### TASK INSTRUCTIONS
A word-for-word repeat of the records below is what this calls for.
*** Opening DATA IN THIS EXERCISE ***
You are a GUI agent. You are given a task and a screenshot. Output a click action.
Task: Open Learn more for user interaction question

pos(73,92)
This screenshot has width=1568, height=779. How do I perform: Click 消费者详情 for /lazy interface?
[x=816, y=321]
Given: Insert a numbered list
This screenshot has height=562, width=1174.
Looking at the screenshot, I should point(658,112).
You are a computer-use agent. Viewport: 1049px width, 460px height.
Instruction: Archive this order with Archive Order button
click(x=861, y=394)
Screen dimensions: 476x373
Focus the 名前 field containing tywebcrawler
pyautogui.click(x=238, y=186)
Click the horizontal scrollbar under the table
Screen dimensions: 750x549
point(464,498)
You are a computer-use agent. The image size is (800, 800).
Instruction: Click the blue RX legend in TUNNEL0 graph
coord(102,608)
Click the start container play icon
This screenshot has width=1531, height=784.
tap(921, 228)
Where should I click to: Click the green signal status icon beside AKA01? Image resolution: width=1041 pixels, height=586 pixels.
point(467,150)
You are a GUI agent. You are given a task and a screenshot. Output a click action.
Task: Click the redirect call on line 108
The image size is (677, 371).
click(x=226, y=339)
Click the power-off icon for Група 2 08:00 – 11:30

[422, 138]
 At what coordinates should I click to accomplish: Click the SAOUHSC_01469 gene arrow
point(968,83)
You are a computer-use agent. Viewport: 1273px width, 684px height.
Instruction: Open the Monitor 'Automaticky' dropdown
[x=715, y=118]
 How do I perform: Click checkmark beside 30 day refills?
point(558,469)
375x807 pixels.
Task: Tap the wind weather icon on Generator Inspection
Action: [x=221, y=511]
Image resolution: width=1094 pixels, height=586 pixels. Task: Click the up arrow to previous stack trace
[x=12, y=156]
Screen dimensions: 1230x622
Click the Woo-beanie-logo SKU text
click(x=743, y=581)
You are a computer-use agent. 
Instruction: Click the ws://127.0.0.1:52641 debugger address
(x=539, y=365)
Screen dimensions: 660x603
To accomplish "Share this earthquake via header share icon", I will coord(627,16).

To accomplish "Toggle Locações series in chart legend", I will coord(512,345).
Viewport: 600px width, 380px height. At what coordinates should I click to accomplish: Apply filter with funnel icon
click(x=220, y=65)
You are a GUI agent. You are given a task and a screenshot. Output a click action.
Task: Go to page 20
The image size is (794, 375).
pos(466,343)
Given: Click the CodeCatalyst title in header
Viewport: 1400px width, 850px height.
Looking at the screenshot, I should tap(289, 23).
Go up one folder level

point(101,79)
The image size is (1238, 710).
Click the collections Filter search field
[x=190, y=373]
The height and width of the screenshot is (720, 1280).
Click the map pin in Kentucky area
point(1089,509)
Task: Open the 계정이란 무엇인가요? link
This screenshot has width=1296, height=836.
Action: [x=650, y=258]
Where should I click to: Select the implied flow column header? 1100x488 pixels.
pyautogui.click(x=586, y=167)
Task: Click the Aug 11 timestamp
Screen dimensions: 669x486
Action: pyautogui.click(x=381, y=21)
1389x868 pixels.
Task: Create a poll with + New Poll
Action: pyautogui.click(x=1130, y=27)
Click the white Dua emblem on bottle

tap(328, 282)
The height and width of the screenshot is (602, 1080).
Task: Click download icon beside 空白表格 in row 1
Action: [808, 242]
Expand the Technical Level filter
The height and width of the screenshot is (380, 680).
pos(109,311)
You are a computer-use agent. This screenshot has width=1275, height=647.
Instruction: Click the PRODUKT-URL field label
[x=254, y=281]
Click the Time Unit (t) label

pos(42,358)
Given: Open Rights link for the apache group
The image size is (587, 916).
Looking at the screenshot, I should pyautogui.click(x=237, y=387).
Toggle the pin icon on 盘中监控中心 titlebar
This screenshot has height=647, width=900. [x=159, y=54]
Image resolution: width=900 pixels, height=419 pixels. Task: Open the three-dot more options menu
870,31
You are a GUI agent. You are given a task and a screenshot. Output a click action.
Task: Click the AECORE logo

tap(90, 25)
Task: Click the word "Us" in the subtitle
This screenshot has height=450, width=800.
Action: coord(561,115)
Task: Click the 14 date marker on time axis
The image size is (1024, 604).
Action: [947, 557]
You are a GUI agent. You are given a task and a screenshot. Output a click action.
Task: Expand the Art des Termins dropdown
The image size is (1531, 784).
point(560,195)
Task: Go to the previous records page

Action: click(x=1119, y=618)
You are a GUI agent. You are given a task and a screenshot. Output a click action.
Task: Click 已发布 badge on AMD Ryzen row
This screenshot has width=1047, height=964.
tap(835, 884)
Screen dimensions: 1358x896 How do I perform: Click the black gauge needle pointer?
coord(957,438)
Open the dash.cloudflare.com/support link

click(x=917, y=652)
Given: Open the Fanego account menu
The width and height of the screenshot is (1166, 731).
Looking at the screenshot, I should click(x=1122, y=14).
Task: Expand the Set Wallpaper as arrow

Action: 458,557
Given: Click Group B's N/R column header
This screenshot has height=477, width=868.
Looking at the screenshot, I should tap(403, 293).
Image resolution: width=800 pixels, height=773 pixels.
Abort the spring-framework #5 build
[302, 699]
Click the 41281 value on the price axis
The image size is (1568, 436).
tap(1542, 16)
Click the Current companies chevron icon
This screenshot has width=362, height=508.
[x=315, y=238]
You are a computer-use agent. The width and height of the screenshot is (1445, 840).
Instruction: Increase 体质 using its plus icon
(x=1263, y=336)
*** Closing DATA IN THIS EXERCISE ***
### EXERCISE SOLUTION
You are a GUI agent. You are given a task and a screenshot. Output a click action.
Task: Open Learn more for user interaction question

pos(73,92)
This screenshot has width=1568, height=779. How do I perform: Click 消费者详情 for /lazy interface?
[x=816, y=321]
Given: Insert a numbered list
This screenshot has height=562, width=1174.
Looking at the screenshot, I should point(658,112).
You are a computer-use agent. Viewport: 1049px width, 460px height.
Instruction: Archive this order with Archive Order button
click(x=861, y=394)
Screen dimensions: 476x373
Focus the 名前 field containing tywebcrawler
pyautogui.click(x=238, y=186)
Click the horizontal scrollbar under the table
Screen dimensions: 750x549
point(464,498)
You are a computer-use agent. The image size is (800, 800).
Instruction: Click the blue RX legend in TUNNEL0 graph
coord(102,608)
Click the start container play icon
This screenshot has width=1531, height=784.
tap(921, 228)
Where should I click to: Click the green signal status icon beside AKA01? Image resolution: width=1041 pixels, height=586 pixels.
point(467,150)
You are a GUI agent. You are given a task and a screenshot. Output a click action.
Task: Click the redirect call on line 108
The image size is (677, 371).
click(x=226, y=339)
Click the power-off icon for Група 2 08:00 – 11:30

[422, 138]
 At what coordinates should I click to accomplish: Click the SAOUHSC_01469 gene arrow
point(968,83)
You are a computer-use agent. Viewport: 1273px width, 684px height.
Instruction: Open the Monitor 'Automaticky' dropdown
[x=715, y=118]
 How do I perform: Click checkmark beside 30 day refills?
point(558,469)
375x807 pixels.
Task: Tap the wind weather icon on Generator Inspection
Action: [x=221, y=511]
Image resolution: width=1094 pixels, height=586 pixels. Task: Click the up arrow to previous stack trace
[x=12, y=156]
Screen dimensions: 1230x622
Click the Woo-beanie-logo SKU text
click(x=743, y=581)
You are a computer-use agent. 
Instruction: Click the ws://127.0.0.1:52641 debugger address
(x=539, y=365)
Screen dimensions: 660x603
To accomplish "Share this earthquake via header share icon", I will coord(627,16).

To accomplish "Toggle Locações series in chart legend", I will coord(512,345).
Viewport: 600px width, 380px height. At what coordinates should I click to accomplish: Apply filter with funnel icon
click(x=220, y=65)
You are a GUI agent. You are given a task and a screenshot. Output a click action.
Task: Go to page 20
The image size is (794, 375).
pos(466,343)
Given: Click the CodeCatalyst title in header
Viewport: 1400px width, 850px height.
Looking at the screenshot, I should tap(289, 23).
Go up one folder level

point(101,79)
The image size is (1238, 710).
Click the collections Filter search field
[x=190, y=373]
The height and width of the screenshot is (720, 1280).
Click the map pin in Kentucky area
point(1089,509)
Task: Open the 계정이란 무엇인가요? link
This screenshot has width=1296, height=836.
Action: [x=650, y=258]
Where should I click to: Select the implied flow column header? 1100x488 pixels.
pyautogui.click(x=586, y=167)
Task: Click the Aug 11 timestamp
Screen dimensions: 669x486
Action: pyautogui.click(x=381, y=21)
1389x868 pixels.
Task: Create a poll with + New Poll
Action: pyautogui.click(x=1130, y=27)
Click the white Dua emblem on bottle

tap(328, 282)
The height and width of the screenshot is (602, 1080).
Task: Click download icon beside 空白表格 in row 1
Action: [808, 242]
Expand the Technical Level filter
The height and width of the screenshot is (380, 680).
pos(109,311)
You are a computer-use agent. This screenshot has width=1275, height=647.
Instruction: Click the PRODUKT-URL field label
[x=254, y=281]
Click the Time Unit (t) label

pos(42,358)
Given: Open Rights link for the apache group
The image size is (587, 916).
Looking at the screenshot, I should pyautogui.click(x=237, y=387).
Toggle the pin icon on 盘中监控中心 titlebar
This screenshot has height=647, width=900. [x=159, y=54]
Image resolution: width=900 pixels, height=419 pixels. Task: Open the three-dot more options menu
870,31
You are a GUI agent. You are given a task and a screenshot. Output a click action.
Task: Click the AECORE logo

tap(90, 25)
Task: Click the word "Us" in the subtitle
This screenshot has height=450, width=800.
Action: coord(561,115)
Task: Click the 14 date marker on time axis
The image size is (1024, 604).
Action: [947, 557]
You are a GUI agent. You are given a task and a screenshot. Output a click action.
Task: Expand the Art des Termins dropdown
The image size is (1531, 784).
point(560,195)
Task: Go to the previous records page

Action: click(x=1119, y=618)
You are a GUI agent. You are given a task and a screenshot. Output a click action.
Task: Click 已发布 badge on AMD Ryzen row
This screenshot has width=1047, height=964.
tap(835, 884)
Screen dimensions: 1358x896 How do I perform: Click the black gauge needle pointer?
coord(957,438)
Open the dash.cloudflare.com/support link

click(x=917, y=652)
Given: Open the Fanego account menu
The width and height of the screenshot is (1166, 731).
Looking at the screenshot, I should click(x=1122, y=14).
Task: Expand the Set Wallpaper as arrow

Action: 458,557
Given: Click Group B's N/R column header
This screenshot has height=477, width=868.
Looking at the screenshot, I should tap(403, 293).
Image resolution: width=800 pixels, height=773 pixels.
Abort the spring-framework #5 build
[302, 699]
Click the 41281 value on the price axis
The image size is (1568, 436).
tap(1542, 16)
Click the Current companies chevron icon
This screenshot has width=362, height=508.
[x=315, y=238]
You are a computer-use agent. The width and height of the screenshot is (1445, 840).
Instruction: Increase 体质 using its plus icon
(x=1263, y=336)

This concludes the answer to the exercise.